* [Exercise instructions]:
Can you copy out the records below word for word, everything from the line containing "The width and height of the screenshot is (1102, 826)." down to the line containing "will click(314, 212).", including both of those lines?

* [Information shown]:
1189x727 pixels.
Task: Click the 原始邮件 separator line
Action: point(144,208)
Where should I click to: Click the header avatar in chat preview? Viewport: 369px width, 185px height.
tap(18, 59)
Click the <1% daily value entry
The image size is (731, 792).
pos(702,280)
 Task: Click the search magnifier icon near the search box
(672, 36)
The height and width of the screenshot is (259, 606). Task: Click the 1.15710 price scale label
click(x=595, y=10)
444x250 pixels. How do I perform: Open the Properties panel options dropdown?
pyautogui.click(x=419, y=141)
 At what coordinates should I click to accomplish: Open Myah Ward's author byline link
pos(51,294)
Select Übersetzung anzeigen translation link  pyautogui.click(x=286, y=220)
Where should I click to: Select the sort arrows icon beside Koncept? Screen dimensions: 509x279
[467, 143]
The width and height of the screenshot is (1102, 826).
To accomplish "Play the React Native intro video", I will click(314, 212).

* * *

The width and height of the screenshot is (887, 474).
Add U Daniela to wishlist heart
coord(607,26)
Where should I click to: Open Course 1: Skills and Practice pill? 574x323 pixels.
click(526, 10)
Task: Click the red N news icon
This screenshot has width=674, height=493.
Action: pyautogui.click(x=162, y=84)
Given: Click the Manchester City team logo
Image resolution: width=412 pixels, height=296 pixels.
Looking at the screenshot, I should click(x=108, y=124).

* * *

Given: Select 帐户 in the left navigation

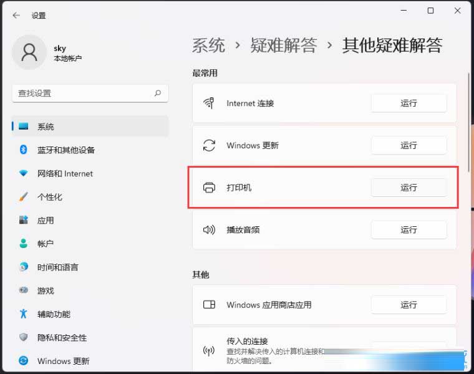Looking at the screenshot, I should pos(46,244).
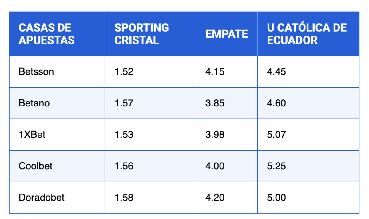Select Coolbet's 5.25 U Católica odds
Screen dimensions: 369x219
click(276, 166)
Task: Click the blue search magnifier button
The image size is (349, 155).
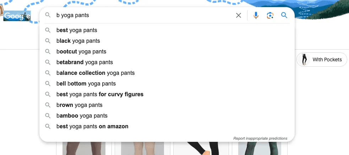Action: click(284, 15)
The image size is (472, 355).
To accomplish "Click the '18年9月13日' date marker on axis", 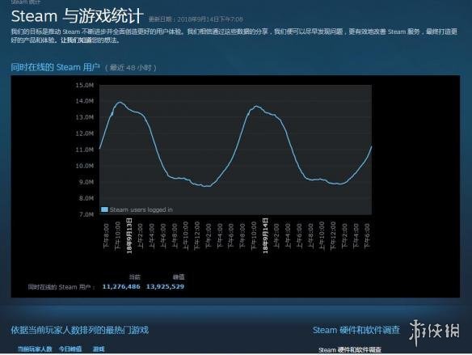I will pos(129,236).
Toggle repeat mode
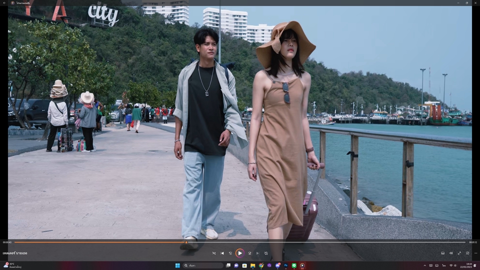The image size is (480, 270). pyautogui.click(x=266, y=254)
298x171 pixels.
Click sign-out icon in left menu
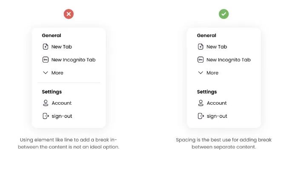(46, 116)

* [Output of the task]:
The width and height of the screenshot is (1102, 826).
To accomplish "Play the React Native intro video", I will click(314, 212).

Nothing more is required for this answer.